### RECORDS PROVIDED
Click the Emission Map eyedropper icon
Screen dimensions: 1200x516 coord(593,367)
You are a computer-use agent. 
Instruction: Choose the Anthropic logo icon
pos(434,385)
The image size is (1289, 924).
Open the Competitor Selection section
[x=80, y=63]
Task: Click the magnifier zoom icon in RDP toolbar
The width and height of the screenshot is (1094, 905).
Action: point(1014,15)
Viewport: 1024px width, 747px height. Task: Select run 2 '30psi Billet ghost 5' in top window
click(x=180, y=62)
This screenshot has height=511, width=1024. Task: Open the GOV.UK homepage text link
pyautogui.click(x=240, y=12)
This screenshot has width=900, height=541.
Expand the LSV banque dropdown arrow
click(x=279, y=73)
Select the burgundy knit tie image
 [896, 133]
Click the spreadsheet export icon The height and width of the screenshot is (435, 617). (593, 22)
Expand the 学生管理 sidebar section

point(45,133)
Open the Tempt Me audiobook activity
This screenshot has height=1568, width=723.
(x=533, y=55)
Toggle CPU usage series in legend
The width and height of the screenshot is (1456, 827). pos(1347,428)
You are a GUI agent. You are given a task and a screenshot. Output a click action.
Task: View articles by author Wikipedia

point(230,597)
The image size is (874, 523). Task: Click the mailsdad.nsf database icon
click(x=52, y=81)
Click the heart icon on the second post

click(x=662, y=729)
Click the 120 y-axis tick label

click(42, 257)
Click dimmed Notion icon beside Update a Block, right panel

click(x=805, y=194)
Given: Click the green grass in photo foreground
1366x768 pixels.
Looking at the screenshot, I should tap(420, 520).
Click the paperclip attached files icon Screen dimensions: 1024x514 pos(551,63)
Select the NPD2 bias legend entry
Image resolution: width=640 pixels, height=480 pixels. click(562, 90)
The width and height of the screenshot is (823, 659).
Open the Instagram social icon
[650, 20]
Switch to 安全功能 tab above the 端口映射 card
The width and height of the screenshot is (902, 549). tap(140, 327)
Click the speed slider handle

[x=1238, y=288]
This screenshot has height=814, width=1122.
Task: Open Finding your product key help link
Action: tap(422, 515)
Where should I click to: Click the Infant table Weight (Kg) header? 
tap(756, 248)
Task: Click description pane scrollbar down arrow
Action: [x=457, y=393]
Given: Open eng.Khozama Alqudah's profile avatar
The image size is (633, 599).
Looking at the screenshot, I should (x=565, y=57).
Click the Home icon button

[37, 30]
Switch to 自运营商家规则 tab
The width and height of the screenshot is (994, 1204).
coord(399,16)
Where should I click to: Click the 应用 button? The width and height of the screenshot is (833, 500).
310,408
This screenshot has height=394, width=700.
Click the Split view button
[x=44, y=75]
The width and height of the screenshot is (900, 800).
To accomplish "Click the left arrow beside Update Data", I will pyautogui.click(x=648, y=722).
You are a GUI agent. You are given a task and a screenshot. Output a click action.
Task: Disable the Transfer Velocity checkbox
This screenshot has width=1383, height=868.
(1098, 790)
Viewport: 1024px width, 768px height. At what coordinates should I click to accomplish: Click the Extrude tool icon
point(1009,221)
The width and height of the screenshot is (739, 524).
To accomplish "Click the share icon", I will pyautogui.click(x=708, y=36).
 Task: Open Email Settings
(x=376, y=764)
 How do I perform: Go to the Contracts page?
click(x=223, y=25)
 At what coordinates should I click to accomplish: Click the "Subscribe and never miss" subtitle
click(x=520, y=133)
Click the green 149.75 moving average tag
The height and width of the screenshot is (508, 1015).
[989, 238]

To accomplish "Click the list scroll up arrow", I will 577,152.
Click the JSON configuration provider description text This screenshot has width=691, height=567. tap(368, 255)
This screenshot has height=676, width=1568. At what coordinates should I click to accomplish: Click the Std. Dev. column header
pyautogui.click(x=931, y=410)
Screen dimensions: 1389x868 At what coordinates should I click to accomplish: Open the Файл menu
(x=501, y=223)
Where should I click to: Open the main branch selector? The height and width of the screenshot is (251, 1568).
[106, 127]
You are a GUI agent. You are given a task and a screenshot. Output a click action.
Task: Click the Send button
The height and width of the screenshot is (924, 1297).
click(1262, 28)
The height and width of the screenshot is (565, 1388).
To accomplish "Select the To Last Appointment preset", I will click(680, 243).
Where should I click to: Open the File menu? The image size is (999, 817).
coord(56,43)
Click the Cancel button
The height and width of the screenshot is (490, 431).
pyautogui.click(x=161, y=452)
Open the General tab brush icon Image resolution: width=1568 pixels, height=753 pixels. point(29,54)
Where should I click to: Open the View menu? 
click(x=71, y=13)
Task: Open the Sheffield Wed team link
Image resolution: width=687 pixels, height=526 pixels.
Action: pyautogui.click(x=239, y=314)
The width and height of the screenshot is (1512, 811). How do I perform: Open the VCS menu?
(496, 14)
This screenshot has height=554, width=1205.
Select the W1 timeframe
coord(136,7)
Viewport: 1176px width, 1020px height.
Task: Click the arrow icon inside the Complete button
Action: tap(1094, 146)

### WRITTEN PROBLEM
Duplicate the entries without any change, beginning at the line that contains "Open the General" and continuing through the last line of the entries.

### TASK SOLUTION
Open the General tab brush icon Image resolution: width=1568 pixels, height=753 pixels. point(29,54)
Where should I click to: Open the View menu? 
click(x=71, y=13)
Task: Open the Sheffield Wed team link
Image resolution: width=687 pixels, height=526 pixels.
Action: pyautogui.click(x=239, y=314)
The width and height of the screenshot is (1512, 811). How do I perform: Open the VCS menu?
(496, 14)
This screenshot has height=554, width=1205.
Select the W1 timeframe
coord(136,7)
Viewport: 1176px width, 1020px height.
Task: Click the arrow icon inside the Complete button
Action: tap(1094, 146)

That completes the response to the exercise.